Walther, journaliste colombien de 37 ans, a fui la persécution homophobe dans son pays natal après avoir été blessé par balle. Il vit aujourd’hui à Campdevànol (Gérone), dans les Pyrénées catalanes, grâce à un programme de soutien aux personnes LGBTIQ+ exilées. « Ici, je me sens en paix – c’est le plus important », dit-il. Il partage un logement avec deux compatriotes, travaille localement et retrouve parfois l’ambiance urbaine à Barcelone. « Je n’ai pas renoncé à la ville, mais j’ai trouvé ici une forme de dignité. »
En Catalogne, le programme « Oportunitat 500 » reloge depuis quelques années des familles venues de Syrie, d’Ukraine, de Colombie ou du Venezuela dans des villages de moins de 500 habitants. Une trentaine de familles réfugiées — originaires d’Ukraine, de Syrie, du Venezuela, d’Afghanistan ou encore d’Équateur — ont emménagé dans une vingtaine de villages catalans de moins de 500 habitants, dans le cadre du programme Oportunitat 500. Ces familles bénéficient d’un emploi local (rémunéré environ 19 400 € bruts par an par le Service catalan de l’emploi) et d’un logement fourni par la commune.

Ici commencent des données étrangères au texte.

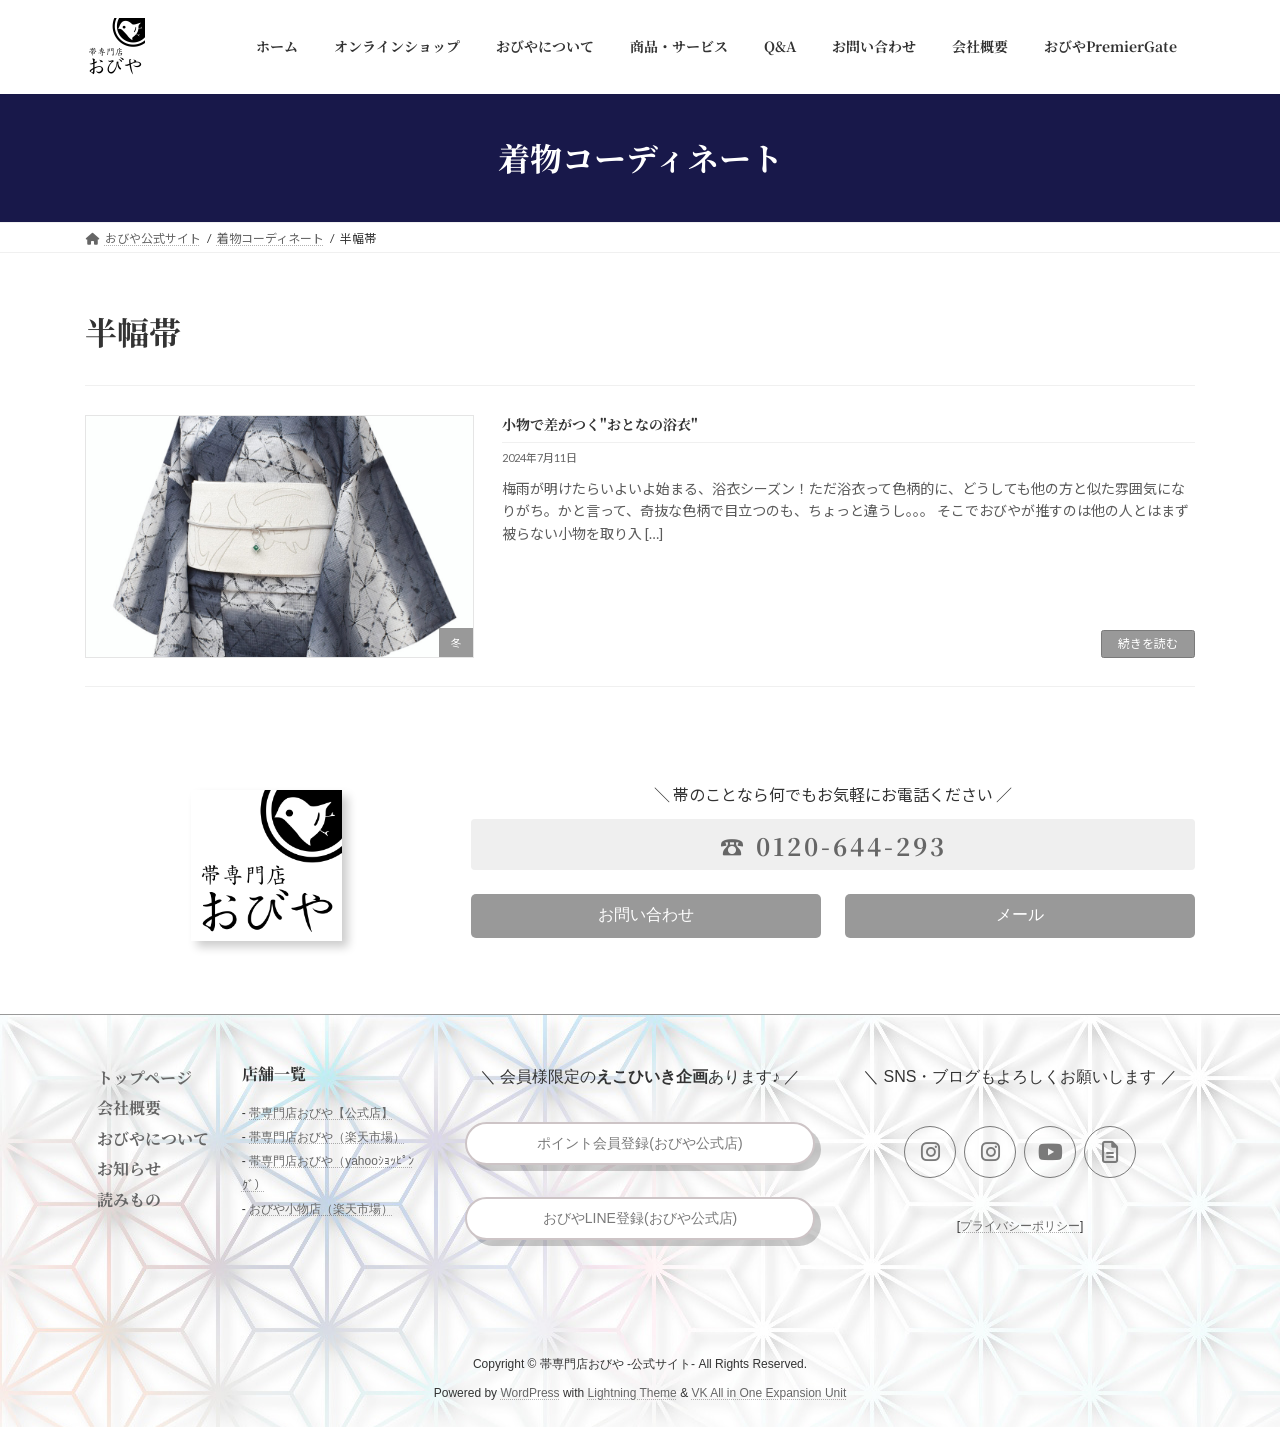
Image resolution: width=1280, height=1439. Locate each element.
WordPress (529, 1405)
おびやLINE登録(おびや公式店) (640, 1226)
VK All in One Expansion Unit (768, 1405)
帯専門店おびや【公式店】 (321, 1114)
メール (1020, 914)
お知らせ (129, 1168)
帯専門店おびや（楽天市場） (327, 1138)
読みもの (129, 1199)
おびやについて (153, 1138)
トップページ (144, 1077)
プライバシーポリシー (1020, 1226)
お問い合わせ (646, 914)
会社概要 (129, 1108)
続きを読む (1148, 643)
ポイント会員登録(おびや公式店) (640, 1145)
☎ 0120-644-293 (833, 845)
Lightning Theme (632, 1405)
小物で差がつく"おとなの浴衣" (600, 424)
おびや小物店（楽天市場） (321, 1210)
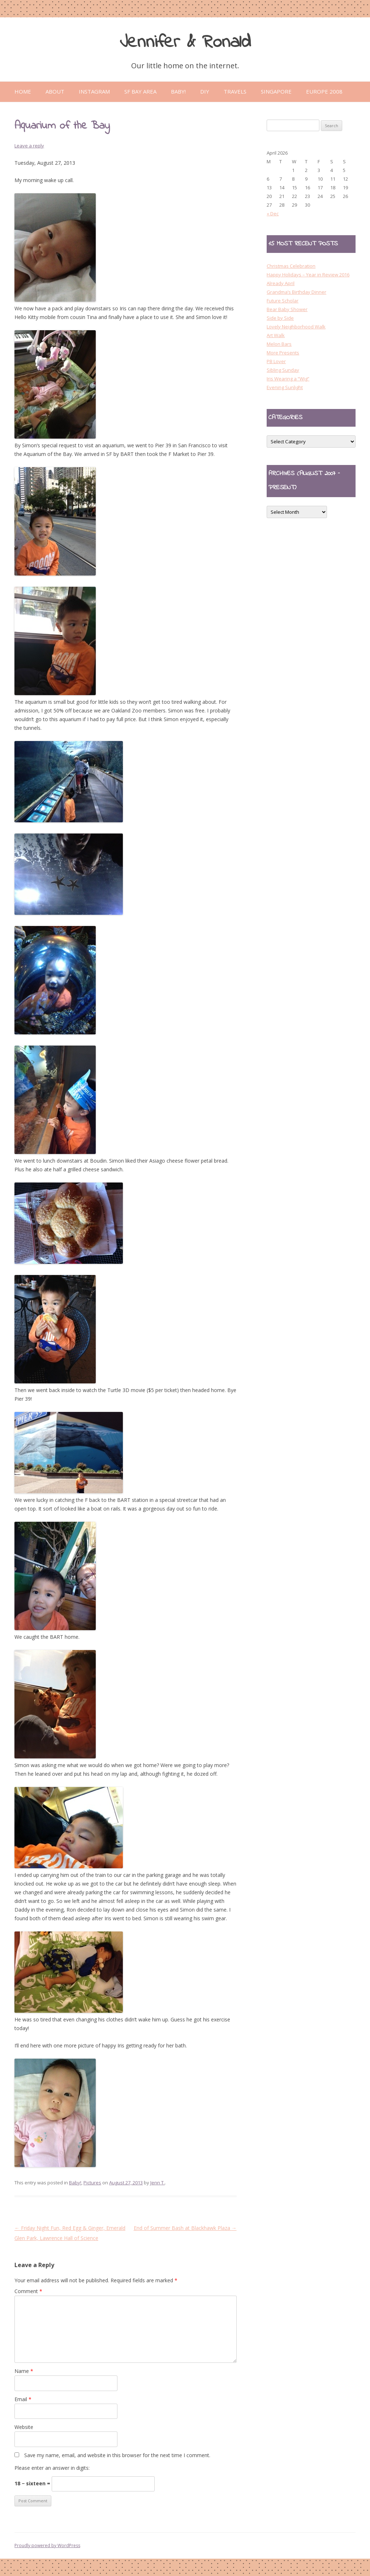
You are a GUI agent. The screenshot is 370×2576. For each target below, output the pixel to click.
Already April (280, 283)
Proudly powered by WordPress (47, 2545)
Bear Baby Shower (287, 309)
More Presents (283, 352)
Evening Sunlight (285, 387)
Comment (28, 2291)
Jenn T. (157, 2182)
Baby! (75, 2182)
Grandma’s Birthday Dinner (296, 292)
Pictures (92, 2182)
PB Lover (276, 361)
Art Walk (276, 335)
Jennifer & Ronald (185, 42)
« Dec (273, 213)
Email (22, 2399)
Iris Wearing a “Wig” (288, 378)
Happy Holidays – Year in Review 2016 (308, 274)
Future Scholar (282, 300)
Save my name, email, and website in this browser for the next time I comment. (117, 2455)
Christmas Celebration (291, 266)
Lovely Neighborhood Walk (296, 326)
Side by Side (280, 318)
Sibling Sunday (283, 370)
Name (23, 2371)
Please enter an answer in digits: (52, 2467)
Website (23, 2427)
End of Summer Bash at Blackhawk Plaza (185, 2227)
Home (22, 91)
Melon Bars (279, 344)
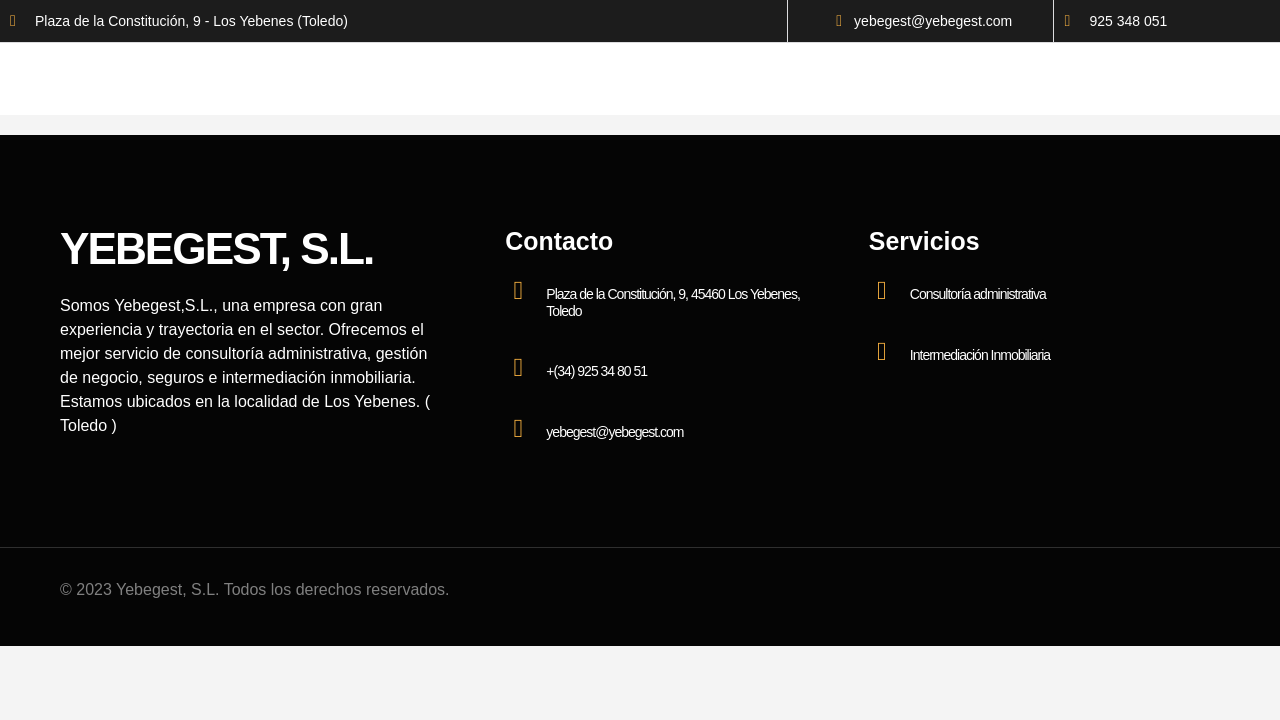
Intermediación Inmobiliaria (980, 355)
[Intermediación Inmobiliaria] (882, 352)
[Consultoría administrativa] (882, 291)
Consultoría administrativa (978, 294)
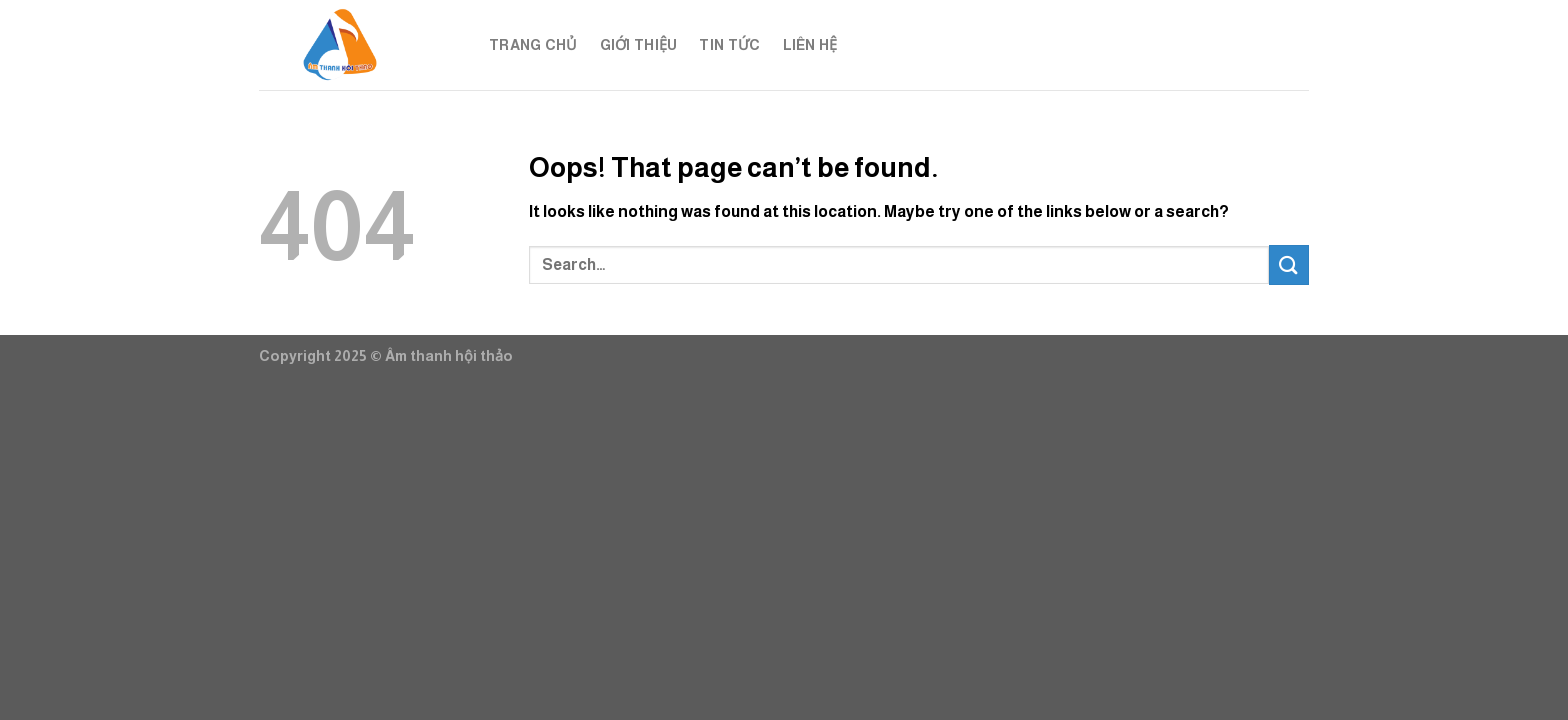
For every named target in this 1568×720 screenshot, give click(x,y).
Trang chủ (533, 45)
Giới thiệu (639, 45)
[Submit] (1289, 264)
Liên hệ (810, 45)
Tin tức (729, 45)
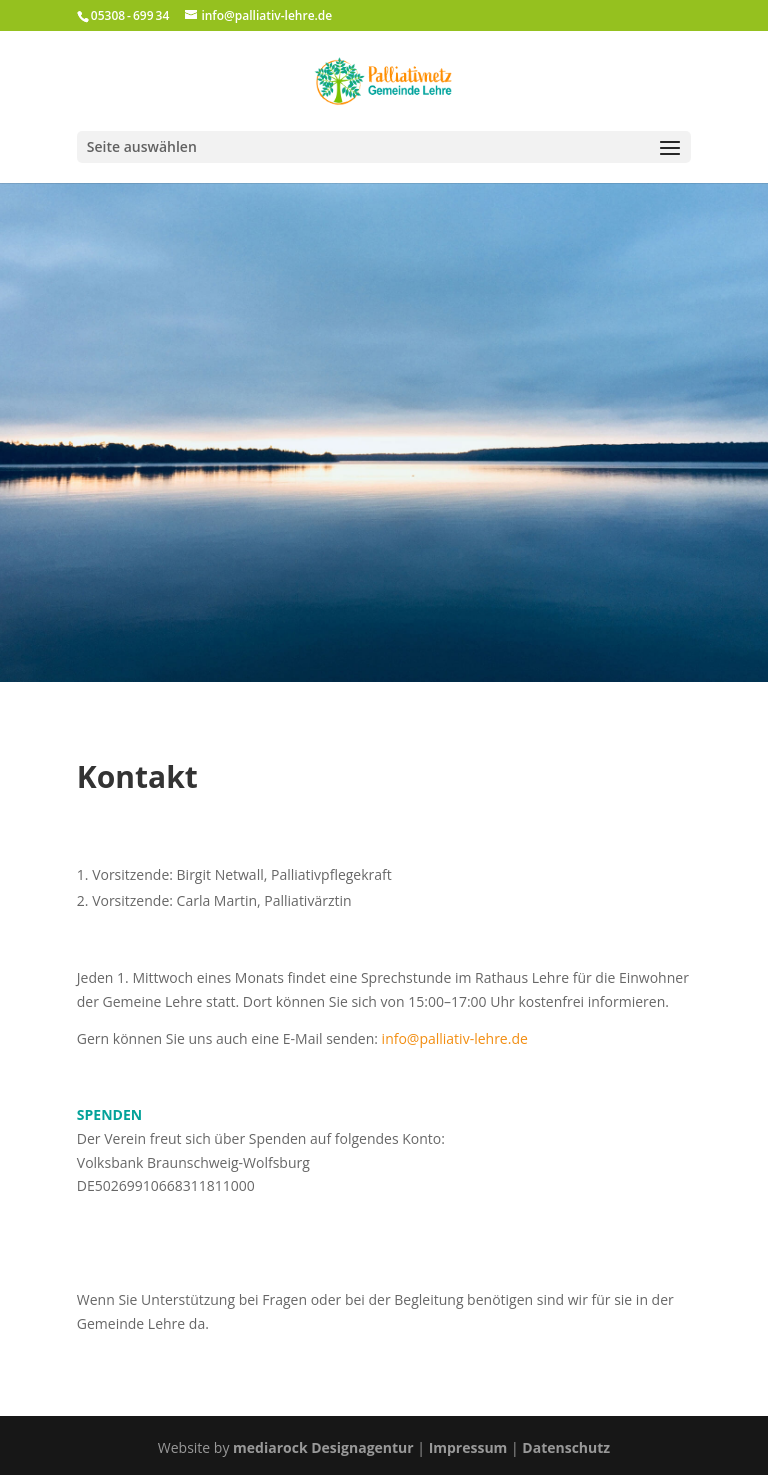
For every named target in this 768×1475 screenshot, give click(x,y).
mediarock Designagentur (323, 1447)
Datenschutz (566, 1447)
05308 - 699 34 (130, 15)
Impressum (468, 1447)
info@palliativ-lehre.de (455, 1038)
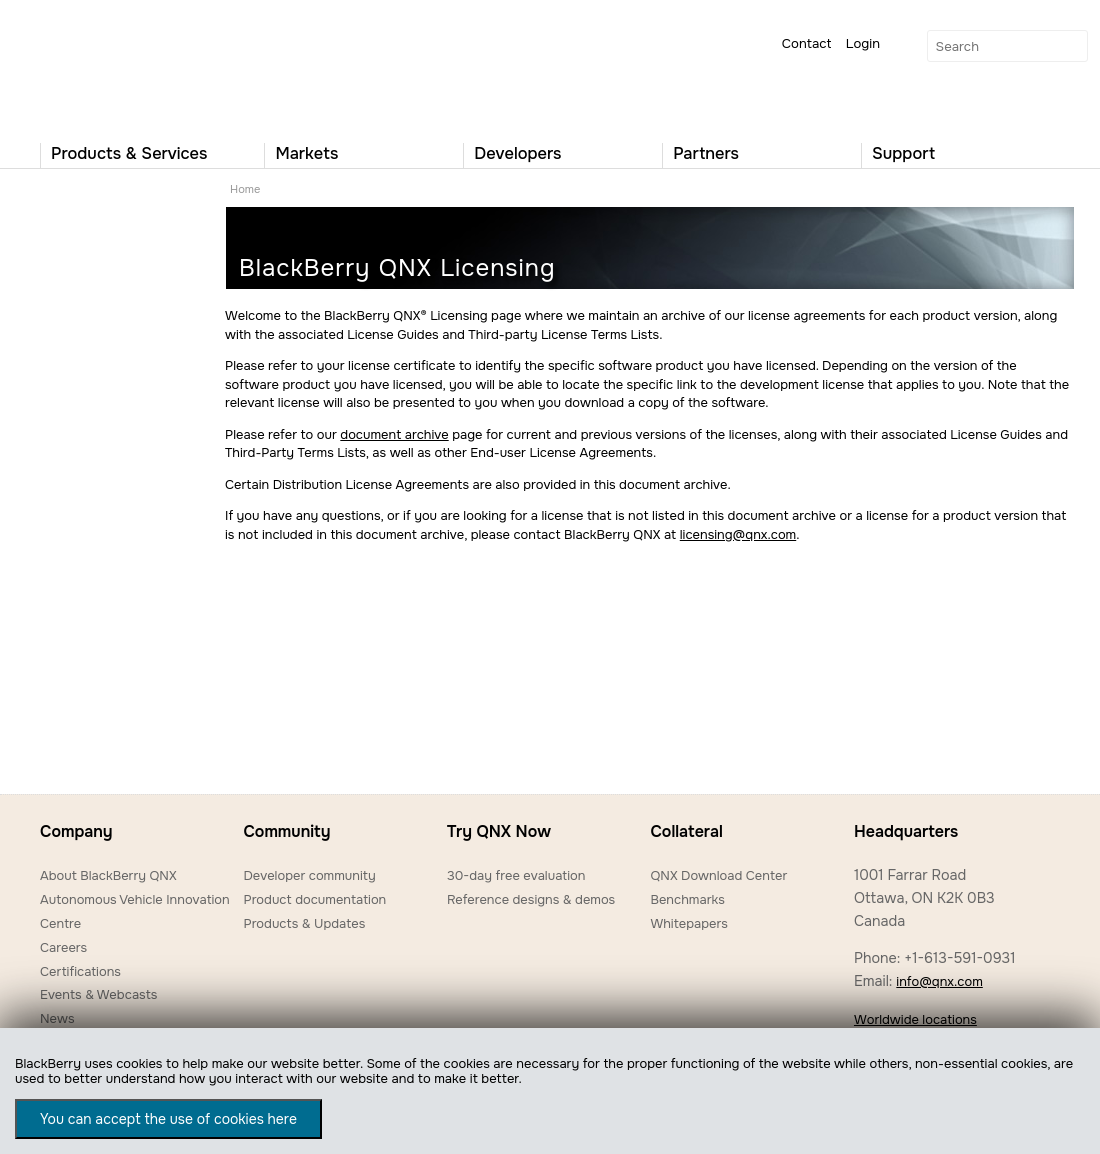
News (57, 1018)
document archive (394, 434)
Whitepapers (688, 923)
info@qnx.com (939, 981)
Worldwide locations (915, 1019)
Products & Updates (304, 923)
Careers (63, 947)
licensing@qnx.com (738, 534)
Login (863, 43)
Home (245, 189)
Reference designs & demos (531, 899)
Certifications (80, 971)
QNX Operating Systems (100, 66)
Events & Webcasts (98, 994)
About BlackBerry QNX (108, 875)
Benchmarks (687, 899)
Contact (807, 43)
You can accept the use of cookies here (168, 1119)
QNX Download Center (718, 875)
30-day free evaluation (516, 875)
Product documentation (314, 899)
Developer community (309, 875)
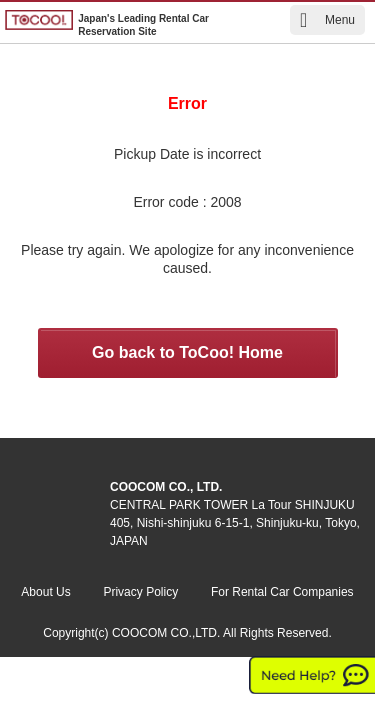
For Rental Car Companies (282, 592)
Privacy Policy (140, 592)
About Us (45, 592)
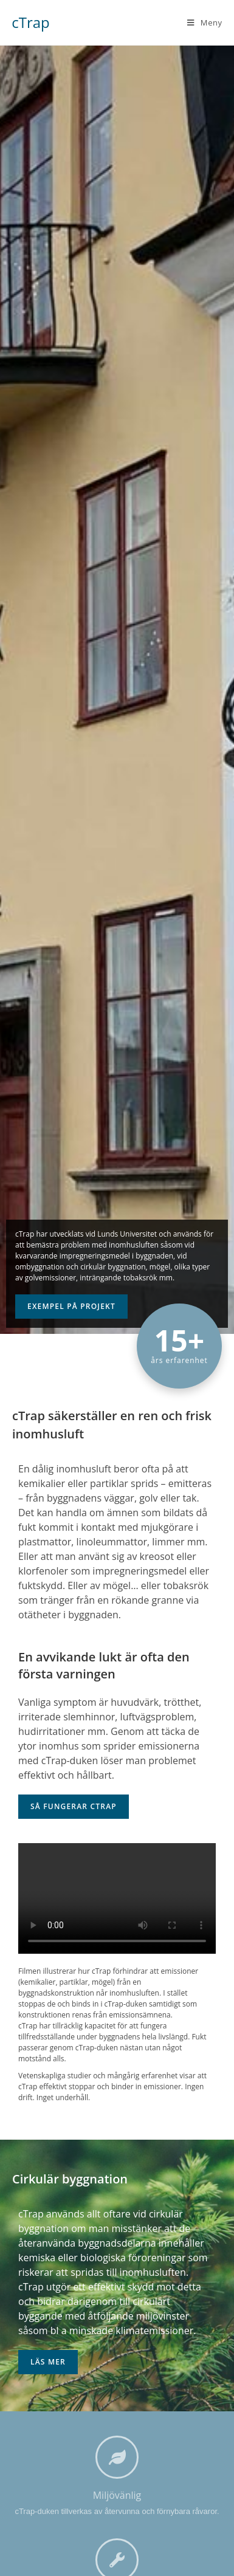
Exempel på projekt (71, 1306)
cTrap (31, 22)
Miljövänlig (117, 2495)
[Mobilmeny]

Bien que leurs récits personnels ne soient pas toujours détaillés, les coordinateurs soulignent que le but est clair : « Que ces familles s’intègrent, s’adaptent et finissent par vivre avec nous pour contribuer à la revitalisation du territoire ». Une dynamique dont tout le monde sort gagnant, habitants comme nouveaux arrivants.